** Opening EXTRACTED DATA block **

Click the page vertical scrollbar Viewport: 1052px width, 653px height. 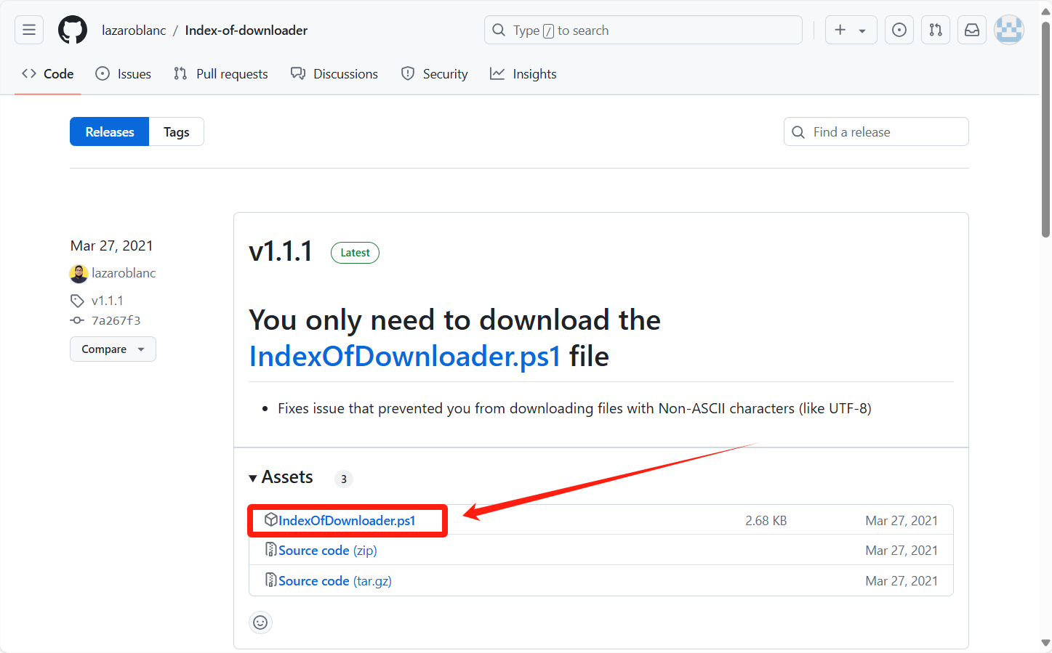(x=1045, y=131)
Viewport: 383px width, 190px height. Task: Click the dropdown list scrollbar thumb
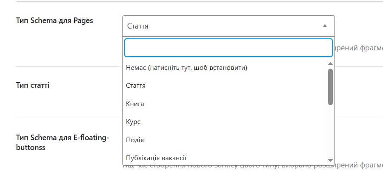(330, 86)
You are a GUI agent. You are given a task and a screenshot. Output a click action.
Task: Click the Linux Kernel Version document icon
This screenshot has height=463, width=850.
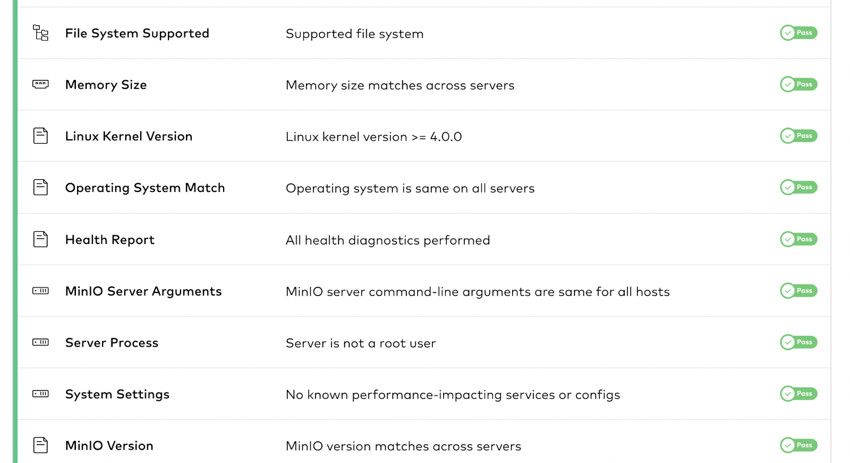click(40, 136)
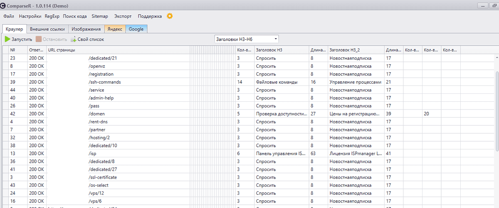This screenshot has width=499, height=208.
Task: Sort by the Заголовок H3 column header
Action: (270, 50)
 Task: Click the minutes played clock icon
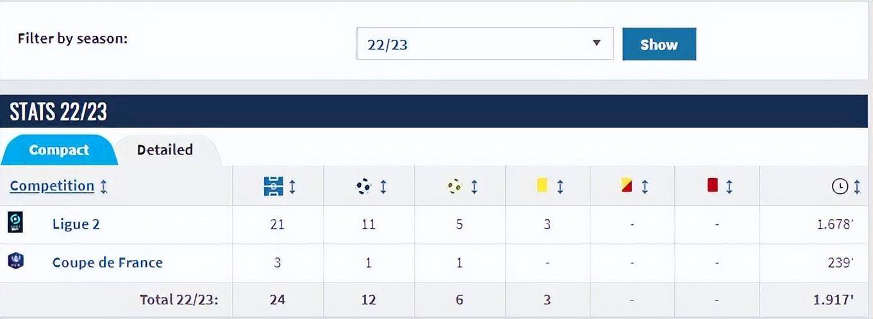click(x=840, y=186)
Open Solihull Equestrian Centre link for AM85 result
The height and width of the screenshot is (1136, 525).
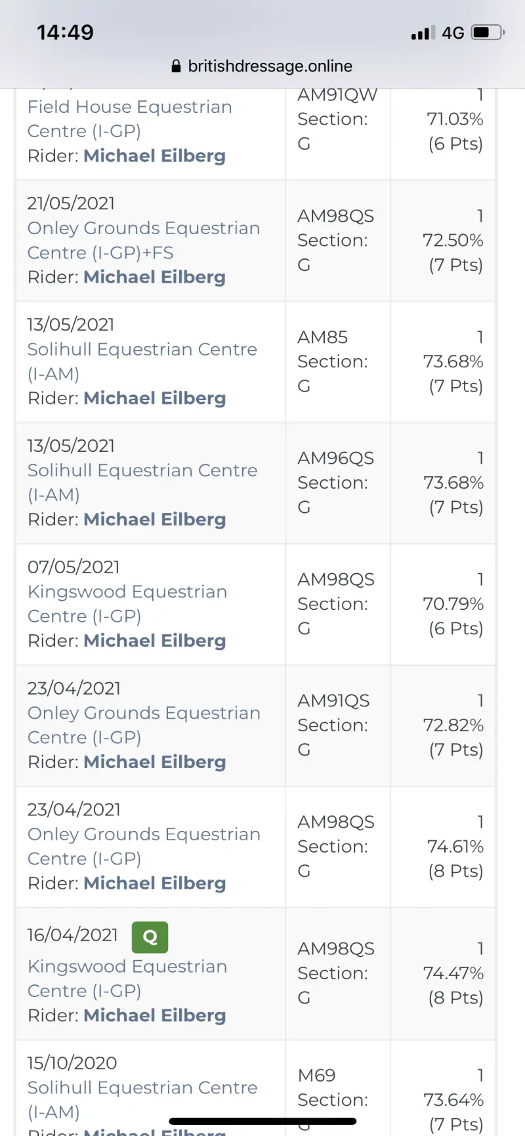tap(142, 361)
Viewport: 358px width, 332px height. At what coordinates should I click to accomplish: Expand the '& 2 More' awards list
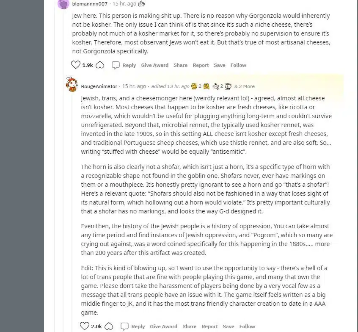pyautogui.click(x=244, y=86)
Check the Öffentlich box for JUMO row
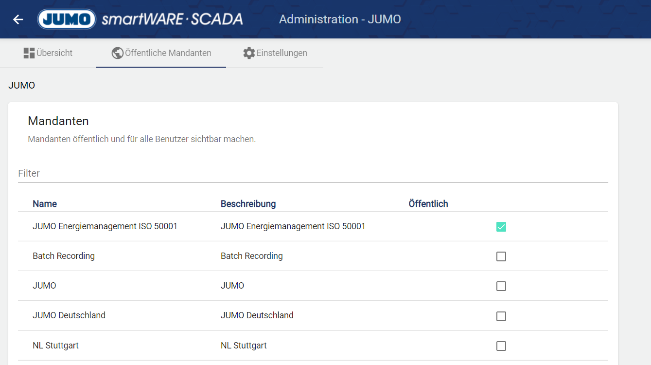 coord(501,286)
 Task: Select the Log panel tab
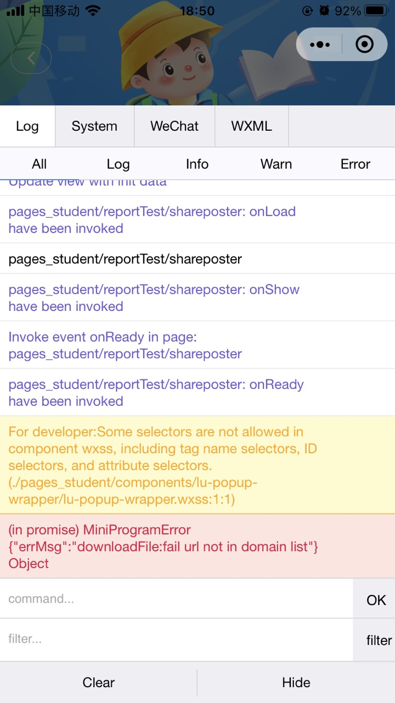[x=27, y=126]
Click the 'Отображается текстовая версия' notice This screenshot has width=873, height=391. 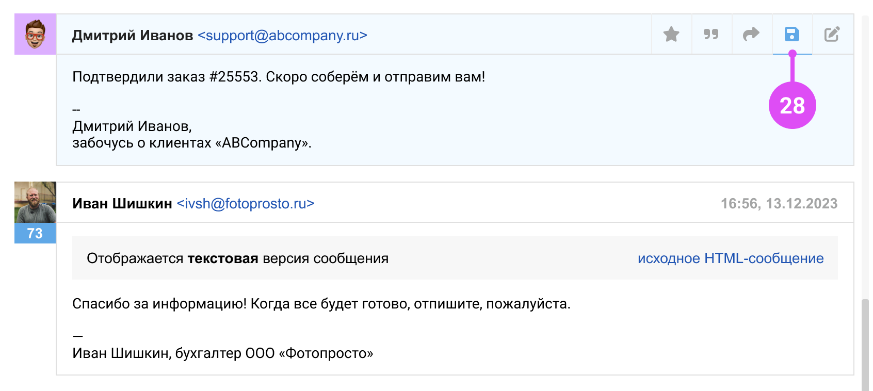click(x=237, y=258)
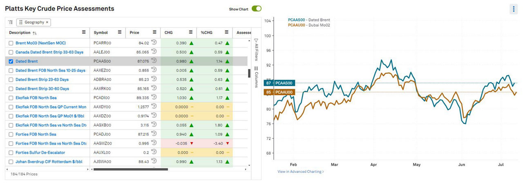Open the %CHG column menu
This screenshot has width=523, height=183.
(x=226, y=32)
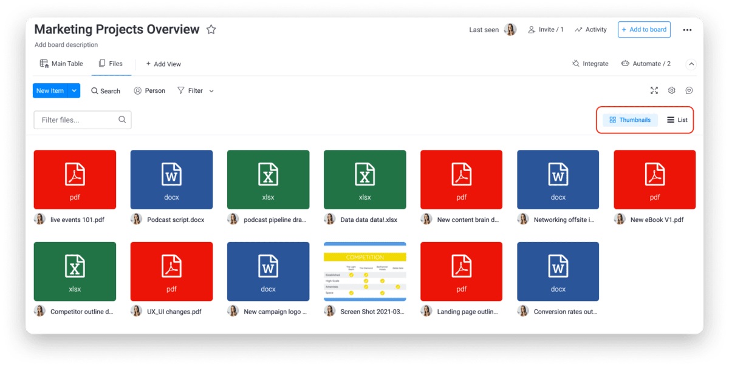
Task: Click the magnifier icon in Filter files
Action: (x=122, y=120)
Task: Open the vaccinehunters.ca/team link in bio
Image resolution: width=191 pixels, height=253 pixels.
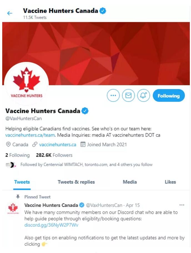Action: point(30,135)
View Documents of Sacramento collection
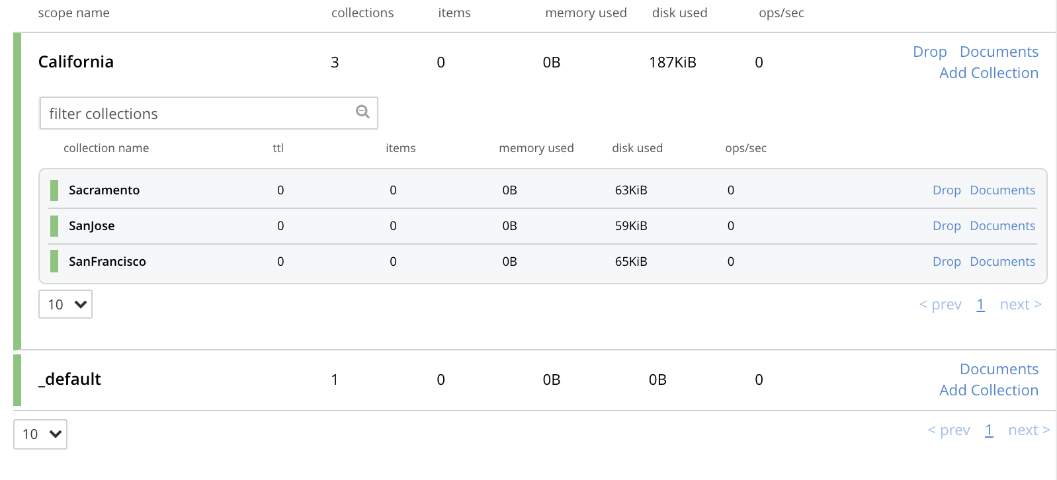Image resolution: width=1057 pixels, height=480 pixels. click(1002, 190)
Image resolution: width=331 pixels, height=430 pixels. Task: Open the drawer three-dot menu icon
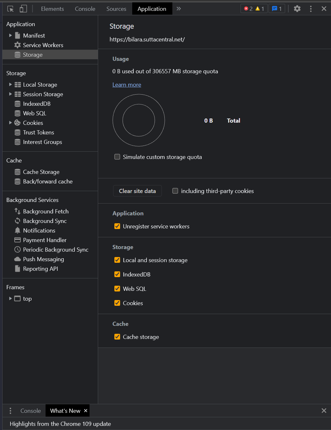[11, 411]
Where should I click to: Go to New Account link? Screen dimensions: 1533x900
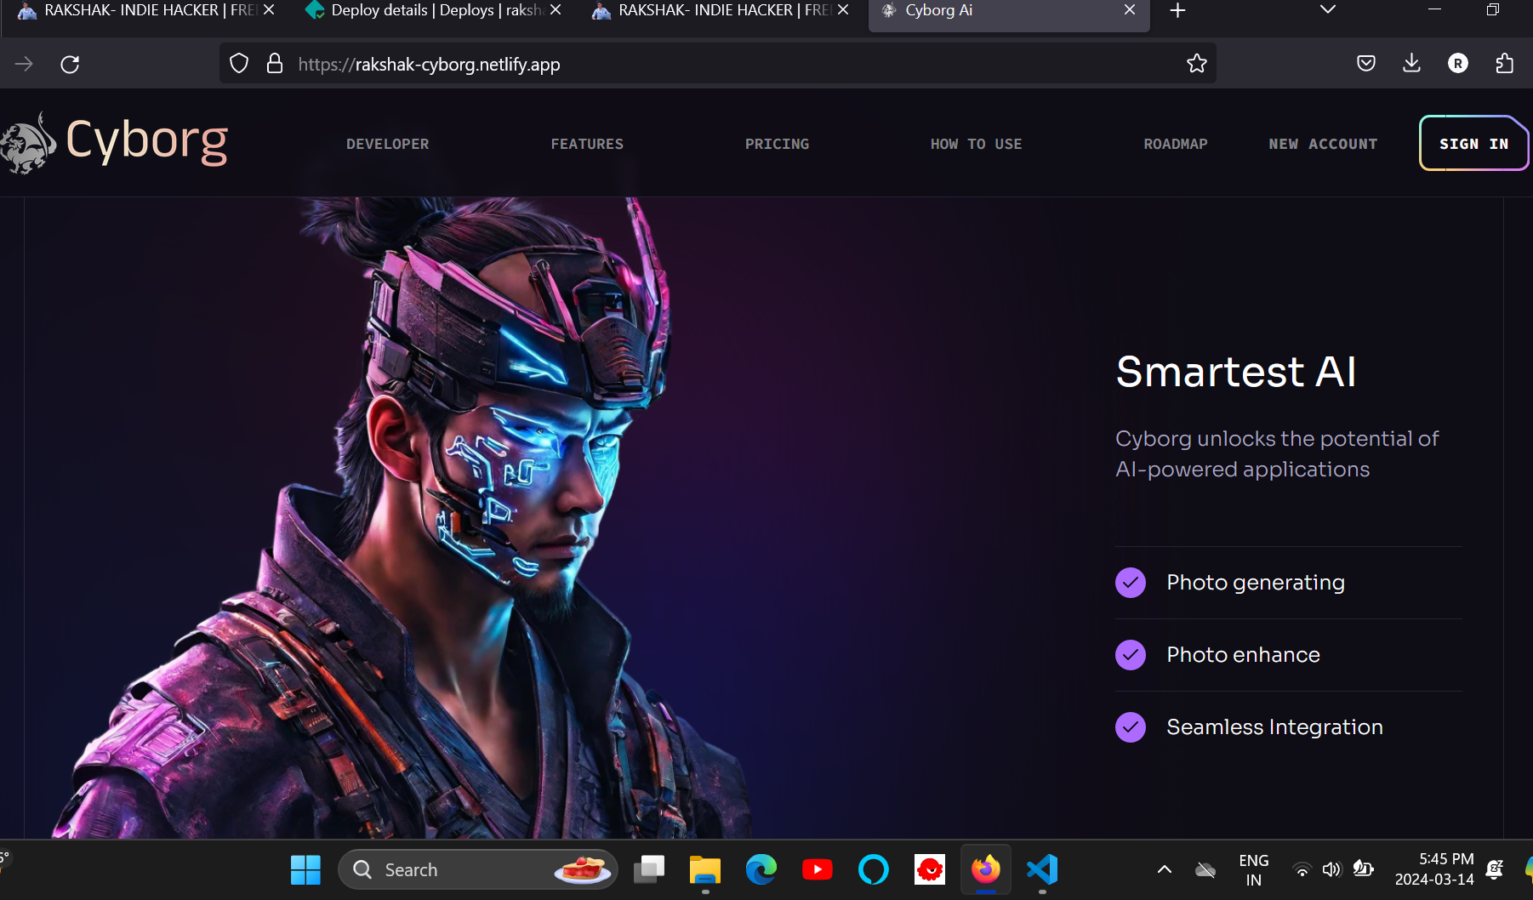coord(1322,144)
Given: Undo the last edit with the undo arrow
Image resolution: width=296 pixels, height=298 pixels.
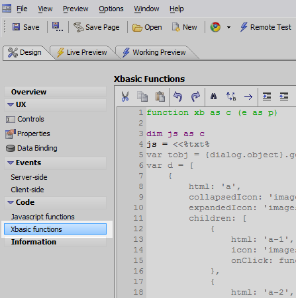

** Closing EXTRACTED DATA block **

AIM OF THE TASK → Copy back exactly the lines above from the one containing "Viewport: 383px width, 190px" through the one containing "Task: Click the Linux", and leave every picture behind.

EXPECTED OUTPUT →
Viewport: 383px width, 190px height. Task: Click the dropdown list scrollbar thumb
(330, 86)
You are a GUI agent. You are given a task and a screenshot. Output a click action.
Task: Click the Linux Kernel Version document icon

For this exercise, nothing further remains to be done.